El alza de la luz en Chile no comenzará en abril como estaba previsto. El Gobierno confirmó una prórroga en el cobro de las reliquidaciones tarifarias del Valor Agregado de Distribución (VAD), medida que ahora se aplicaría desde el 1 de julio, justo en meses de mayor consumo por bajas temperaturas.
La decisión fue informada por la Superintendencia de Electricidad y Combustibles tras una serie de solicitudes desde el Congreso y el sector eléctrico. Desde el Ejecutivo señalaron que el objetivo es ganar tiempo para diseñar una fórmula que permita reducir el impacto en las cuentas.
La ministra de Energía, Ximena Rincón, explicó que se está trabajando en una solución que podría traducirse en un proyecto de ley. Esto, considerando la deuda acumulada con las empresas distribuidoras, que bordea los 800 millones de dólares tras el congelamiento tarifario entre 2020 y 2024.
Presión por costos y escenario internacional
El aplazamiento no elimina el problema de fondo. Expertos advierten que los intereses asociados a esta deuda podrían alcanzar los 14 mil millones de dólares si no se define un mecanismo a tiempo.
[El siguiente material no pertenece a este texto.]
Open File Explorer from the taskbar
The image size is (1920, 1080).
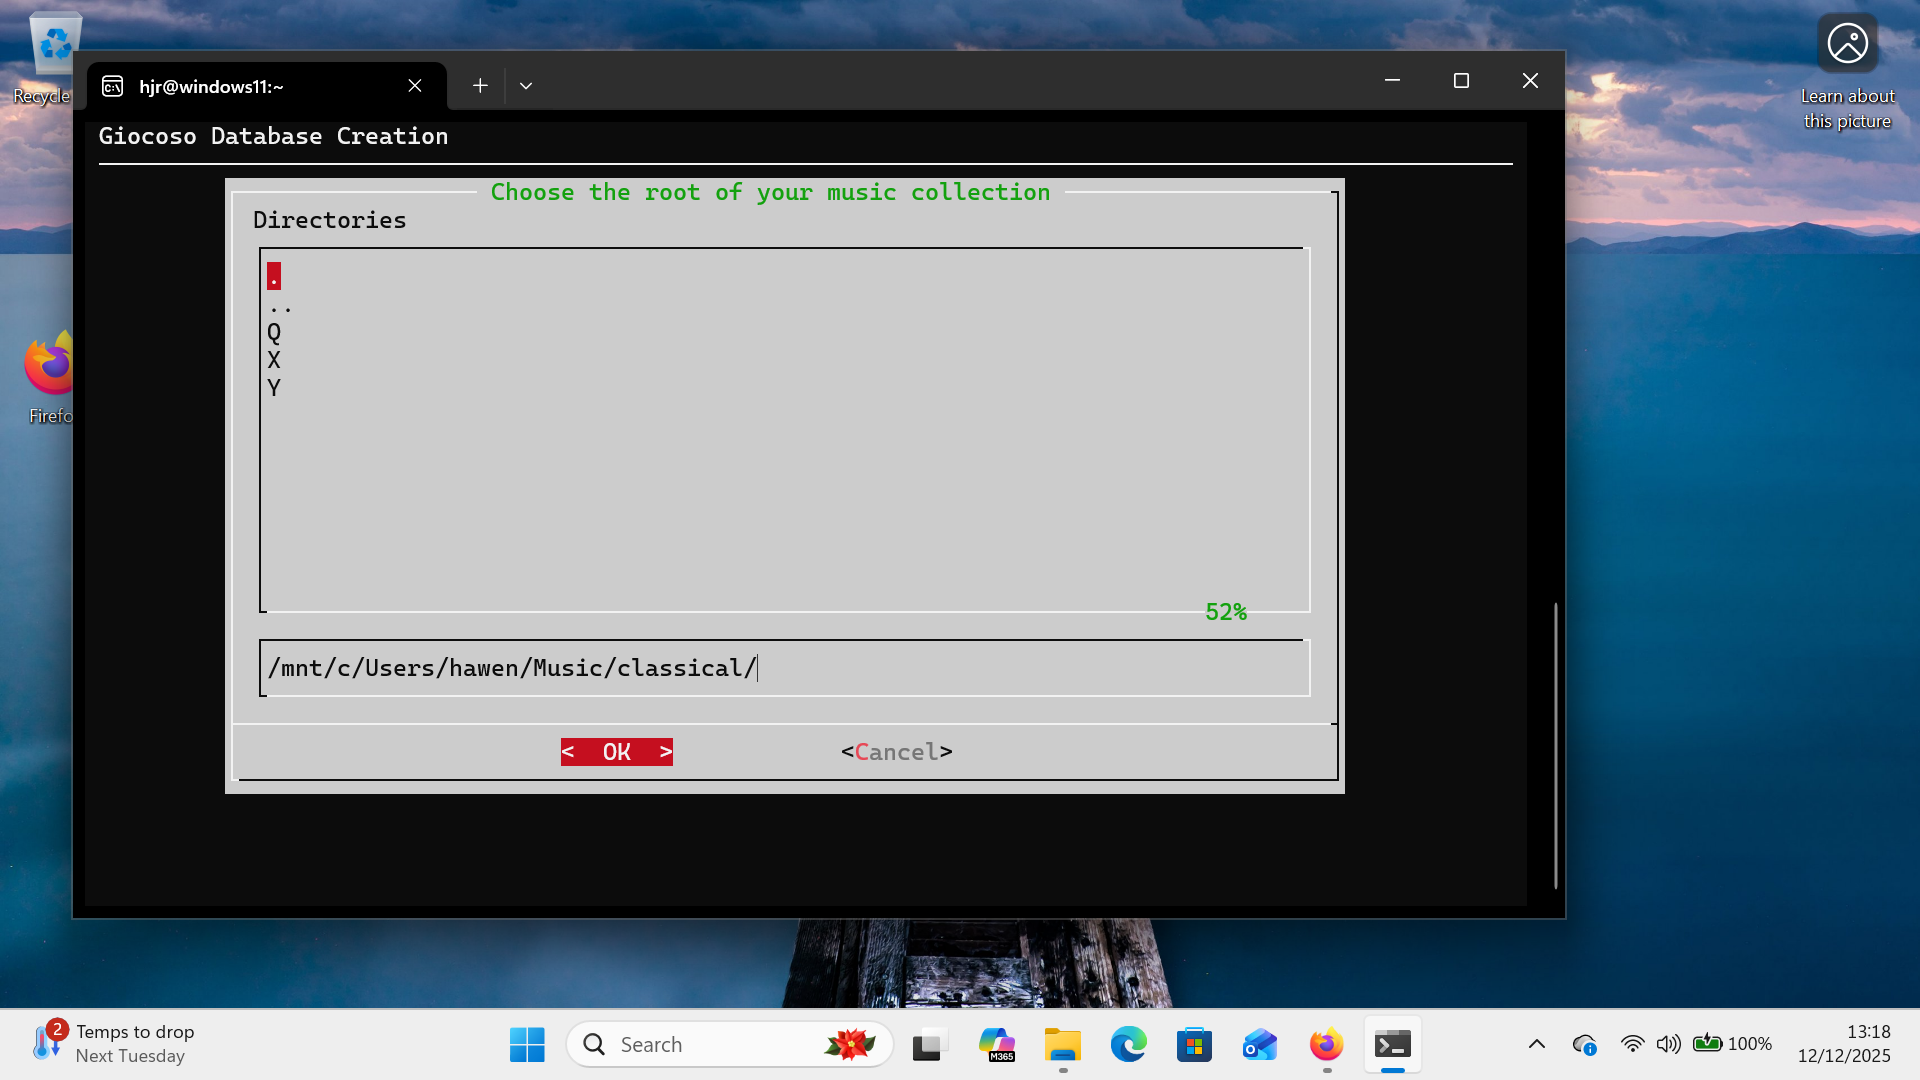tap(1062, 1043)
Desde el Gobierno, encabezado por el presidente José Antonio Kast, recalcaron que se busca una alternativa antes de julio para evitar que el alza impacte con fuerza en los hogares.
A esto se suma la próxima actualización del precio nudo promedio, un cálculo que se realiza dos veces al año y que en esta ocasión podría verse influido por factores internacionales, como el conflicto en Medio Oriente.
El académico de la Universidad de Santiago, Humberto Verdejo, indicó que el ajuste de julio tendría un efecto acotado, aunque advirtió que el impacto más significativo podría registrarse en 2027.
Pese a la prórroga, la alza de la luz en Chile sigue en el horizonte. Se estima que cerca del 65% de los clientes podría enfrentar aumentos de hasta un 5%, mientras que más de un millón de personas verían incrementos cercanos al 15% en sus cuentas.